Material supplied:
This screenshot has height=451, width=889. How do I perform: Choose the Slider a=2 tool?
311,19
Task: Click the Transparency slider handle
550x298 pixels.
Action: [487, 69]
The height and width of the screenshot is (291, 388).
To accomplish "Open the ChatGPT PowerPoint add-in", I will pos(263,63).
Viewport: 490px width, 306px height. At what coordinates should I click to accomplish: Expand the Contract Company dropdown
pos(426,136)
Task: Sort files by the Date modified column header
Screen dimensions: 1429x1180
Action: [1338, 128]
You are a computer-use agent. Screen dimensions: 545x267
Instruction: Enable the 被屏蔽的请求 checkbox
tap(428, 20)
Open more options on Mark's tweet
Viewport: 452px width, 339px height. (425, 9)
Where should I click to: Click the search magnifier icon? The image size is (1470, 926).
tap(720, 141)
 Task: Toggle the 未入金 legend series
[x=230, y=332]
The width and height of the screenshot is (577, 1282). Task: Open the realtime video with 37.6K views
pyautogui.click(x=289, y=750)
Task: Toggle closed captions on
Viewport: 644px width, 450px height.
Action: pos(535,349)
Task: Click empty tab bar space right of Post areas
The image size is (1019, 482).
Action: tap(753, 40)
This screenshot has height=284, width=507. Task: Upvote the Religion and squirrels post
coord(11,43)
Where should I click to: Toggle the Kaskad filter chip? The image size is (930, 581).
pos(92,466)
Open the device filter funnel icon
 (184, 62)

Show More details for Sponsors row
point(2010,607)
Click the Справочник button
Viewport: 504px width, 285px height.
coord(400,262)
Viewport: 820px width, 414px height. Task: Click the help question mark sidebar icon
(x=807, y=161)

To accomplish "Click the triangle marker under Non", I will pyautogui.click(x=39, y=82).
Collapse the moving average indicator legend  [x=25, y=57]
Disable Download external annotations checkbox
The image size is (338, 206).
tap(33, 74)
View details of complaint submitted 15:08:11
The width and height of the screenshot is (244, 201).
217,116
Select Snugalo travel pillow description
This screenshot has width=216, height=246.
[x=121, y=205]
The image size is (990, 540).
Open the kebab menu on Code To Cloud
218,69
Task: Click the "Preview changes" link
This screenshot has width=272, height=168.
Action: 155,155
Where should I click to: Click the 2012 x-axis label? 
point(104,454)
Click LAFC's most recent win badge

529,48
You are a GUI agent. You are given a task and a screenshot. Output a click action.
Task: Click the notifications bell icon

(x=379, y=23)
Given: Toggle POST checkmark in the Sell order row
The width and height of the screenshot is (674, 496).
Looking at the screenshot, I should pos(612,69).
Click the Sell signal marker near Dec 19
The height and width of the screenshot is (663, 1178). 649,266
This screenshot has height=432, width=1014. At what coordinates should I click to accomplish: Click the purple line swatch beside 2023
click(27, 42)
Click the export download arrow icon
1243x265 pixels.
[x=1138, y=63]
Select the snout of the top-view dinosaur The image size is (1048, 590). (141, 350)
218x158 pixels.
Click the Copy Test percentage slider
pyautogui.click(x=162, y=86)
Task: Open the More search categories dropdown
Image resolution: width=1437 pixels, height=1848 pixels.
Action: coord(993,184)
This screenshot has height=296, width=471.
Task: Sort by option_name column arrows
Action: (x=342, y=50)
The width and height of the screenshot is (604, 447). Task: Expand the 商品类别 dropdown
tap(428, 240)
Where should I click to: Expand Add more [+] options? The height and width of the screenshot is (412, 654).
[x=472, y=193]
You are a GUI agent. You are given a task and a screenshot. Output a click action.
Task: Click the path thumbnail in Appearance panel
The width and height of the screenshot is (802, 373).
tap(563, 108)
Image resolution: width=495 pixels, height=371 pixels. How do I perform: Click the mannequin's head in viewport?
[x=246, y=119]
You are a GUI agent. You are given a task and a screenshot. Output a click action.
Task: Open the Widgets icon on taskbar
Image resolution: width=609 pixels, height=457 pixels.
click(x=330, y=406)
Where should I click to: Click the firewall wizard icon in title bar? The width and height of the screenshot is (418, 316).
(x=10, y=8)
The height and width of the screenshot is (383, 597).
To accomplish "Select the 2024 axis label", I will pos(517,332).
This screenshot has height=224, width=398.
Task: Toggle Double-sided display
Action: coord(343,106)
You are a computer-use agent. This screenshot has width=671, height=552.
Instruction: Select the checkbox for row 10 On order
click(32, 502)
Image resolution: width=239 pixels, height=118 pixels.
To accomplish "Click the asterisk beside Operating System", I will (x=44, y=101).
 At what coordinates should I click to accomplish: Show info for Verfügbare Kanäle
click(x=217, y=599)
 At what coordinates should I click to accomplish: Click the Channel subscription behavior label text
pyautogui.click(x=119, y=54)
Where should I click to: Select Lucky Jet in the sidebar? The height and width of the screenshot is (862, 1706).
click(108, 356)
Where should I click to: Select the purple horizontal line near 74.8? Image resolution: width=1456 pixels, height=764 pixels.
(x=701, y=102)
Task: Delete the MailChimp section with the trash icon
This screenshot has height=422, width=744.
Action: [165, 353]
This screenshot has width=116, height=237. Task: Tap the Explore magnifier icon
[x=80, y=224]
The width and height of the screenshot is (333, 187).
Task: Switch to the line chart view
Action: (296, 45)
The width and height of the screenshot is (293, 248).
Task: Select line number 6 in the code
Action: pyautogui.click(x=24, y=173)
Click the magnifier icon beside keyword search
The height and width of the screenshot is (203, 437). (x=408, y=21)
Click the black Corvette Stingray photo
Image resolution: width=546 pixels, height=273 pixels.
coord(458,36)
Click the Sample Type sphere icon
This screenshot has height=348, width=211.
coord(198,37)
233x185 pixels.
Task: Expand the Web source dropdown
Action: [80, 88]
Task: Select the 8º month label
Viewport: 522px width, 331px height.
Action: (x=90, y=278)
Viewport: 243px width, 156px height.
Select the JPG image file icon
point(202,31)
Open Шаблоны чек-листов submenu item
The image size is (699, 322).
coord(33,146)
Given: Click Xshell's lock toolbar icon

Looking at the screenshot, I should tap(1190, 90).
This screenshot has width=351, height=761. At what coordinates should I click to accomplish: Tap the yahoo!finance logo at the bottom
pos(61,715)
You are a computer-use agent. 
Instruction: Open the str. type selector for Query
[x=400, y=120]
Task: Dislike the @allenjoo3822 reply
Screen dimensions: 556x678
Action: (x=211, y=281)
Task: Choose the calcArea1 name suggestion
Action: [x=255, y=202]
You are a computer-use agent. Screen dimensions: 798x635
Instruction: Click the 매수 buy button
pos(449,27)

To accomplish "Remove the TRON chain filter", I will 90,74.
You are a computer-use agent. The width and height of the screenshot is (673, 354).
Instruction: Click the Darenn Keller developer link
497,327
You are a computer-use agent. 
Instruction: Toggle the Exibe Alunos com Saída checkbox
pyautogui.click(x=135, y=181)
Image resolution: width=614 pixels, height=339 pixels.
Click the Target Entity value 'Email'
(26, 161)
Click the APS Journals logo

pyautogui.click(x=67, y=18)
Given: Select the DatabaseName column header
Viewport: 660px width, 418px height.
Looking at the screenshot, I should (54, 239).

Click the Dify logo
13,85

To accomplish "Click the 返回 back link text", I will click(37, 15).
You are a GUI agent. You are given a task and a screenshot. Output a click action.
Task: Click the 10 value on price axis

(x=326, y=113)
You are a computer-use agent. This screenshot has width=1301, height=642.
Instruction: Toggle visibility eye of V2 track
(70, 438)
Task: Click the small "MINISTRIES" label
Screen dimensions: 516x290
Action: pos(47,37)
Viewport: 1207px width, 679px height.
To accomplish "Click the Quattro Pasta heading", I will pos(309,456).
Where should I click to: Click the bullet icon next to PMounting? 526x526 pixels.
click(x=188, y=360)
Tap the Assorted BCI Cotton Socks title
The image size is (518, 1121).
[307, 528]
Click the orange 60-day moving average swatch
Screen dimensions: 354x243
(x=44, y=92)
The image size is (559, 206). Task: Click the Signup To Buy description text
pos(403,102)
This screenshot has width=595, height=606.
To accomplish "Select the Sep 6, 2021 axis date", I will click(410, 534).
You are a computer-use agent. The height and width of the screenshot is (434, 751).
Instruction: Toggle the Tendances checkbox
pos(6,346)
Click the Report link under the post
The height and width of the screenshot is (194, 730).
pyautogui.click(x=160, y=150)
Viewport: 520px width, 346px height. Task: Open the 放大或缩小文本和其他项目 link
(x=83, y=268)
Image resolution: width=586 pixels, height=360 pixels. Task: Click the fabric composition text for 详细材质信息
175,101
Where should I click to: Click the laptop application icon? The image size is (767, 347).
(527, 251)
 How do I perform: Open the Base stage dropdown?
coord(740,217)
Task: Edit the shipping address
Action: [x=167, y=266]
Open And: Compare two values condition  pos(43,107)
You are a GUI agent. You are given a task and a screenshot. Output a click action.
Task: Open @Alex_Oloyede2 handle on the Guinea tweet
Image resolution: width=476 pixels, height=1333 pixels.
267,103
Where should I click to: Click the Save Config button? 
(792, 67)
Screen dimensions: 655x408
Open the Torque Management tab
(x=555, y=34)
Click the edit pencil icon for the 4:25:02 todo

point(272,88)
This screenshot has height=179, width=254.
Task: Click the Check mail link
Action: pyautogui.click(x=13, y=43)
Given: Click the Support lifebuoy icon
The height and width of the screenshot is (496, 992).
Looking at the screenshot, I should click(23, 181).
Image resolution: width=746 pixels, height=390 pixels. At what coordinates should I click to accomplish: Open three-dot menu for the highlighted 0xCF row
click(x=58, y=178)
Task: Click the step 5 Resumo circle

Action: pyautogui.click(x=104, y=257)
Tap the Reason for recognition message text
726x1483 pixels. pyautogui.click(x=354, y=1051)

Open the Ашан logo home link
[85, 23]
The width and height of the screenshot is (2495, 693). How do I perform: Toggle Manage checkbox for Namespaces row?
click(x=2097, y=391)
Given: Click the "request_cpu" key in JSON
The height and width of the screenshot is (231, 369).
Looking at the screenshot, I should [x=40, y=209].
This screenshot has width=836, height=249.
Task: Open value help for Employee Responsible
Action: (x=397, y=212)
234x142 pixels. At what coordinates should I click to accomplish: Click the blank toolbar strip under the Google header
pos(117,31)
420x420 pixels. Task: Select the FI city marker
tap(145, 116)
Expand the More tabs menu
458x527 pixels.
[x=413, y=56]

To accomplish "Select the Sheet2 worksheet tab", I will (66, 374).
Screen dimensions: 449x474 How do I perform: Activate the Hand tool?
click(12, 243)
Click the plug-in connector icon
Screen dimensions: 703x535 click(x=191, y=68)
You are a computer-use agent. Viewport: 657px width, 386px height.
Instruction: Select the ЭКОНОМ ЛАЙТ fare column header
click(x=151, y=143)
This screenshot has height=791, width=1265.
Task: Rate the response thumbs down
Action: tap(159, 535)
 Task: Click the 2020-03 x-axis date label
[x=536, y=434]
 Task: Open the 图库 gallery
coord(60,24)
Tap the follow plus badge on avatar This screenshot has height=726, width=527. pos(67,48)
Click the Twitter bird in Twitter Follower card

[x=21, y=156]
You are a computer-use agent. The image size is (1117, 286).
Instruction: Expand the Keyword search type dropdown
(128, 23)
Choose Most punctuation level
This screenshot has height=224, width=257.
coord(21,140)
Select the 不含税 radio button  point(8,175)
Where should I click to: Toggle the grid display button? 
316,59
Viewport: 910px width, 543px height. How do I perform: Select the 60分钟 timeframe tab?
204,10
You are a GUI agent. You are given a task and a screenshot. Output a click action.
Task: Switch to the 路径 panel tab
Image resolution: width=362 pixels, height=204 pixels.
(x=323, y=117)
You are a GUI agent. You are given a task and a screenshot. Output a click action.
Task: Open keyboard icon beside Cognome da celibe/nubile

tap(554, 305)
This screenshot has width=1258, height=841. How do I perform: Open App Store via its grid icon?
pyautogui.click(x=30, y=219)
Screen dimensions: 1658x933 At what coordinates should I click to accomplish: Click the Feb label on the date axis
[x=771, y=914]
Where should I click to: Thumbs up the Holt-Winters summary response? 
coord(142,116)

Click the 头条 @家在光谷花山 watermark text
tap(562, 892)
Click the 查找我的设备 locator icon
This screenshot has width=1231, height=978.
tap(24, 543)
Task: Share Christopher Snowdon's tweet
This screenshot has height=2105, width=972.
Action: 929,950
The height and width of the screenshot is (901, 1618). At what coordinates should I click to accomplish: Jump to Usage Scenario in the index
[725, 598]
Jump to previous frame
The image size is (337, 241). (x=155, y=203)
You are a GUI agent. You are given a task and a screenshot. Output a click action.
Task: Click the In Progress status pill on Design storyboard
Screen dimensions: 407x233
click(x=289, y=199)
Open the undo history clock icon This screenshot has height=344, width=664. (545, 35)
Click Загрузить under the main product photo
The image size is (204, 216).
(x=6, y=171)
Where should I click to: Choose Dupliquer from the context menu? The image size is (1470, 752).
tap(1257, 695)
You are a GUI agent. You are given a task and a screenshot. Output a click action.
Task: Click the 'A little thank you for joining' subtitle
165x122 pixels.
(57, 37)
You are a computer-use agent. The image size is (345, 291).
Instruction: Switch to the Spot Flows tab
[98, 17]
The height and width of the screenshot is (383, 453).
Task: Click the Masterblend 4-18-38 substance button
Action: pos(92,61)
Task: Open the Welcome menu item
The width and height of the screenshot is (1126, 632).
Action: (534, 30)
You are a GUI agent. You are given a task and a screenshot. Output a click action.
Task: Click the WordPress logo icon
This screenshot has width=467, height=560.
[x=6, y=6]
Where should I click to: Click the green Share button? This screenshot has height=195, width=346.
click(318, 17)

Directions: What is asked for is an exact copy of the lines above from the one containing "The image size is (518, 1121)." through the one containing "This screenshot has width=595, height=606.", and only those.

Reply to the exercise:
The image size is (518, 1121).
[307, 528]
Click the orange 60-day moving average swatch
Screen dimensions: 354x243
(x=44, y=92)
The image size is (559, 206). Task: Click the Signup To Buy description text
pos(403,102)
This screenshot has width=595, height=606.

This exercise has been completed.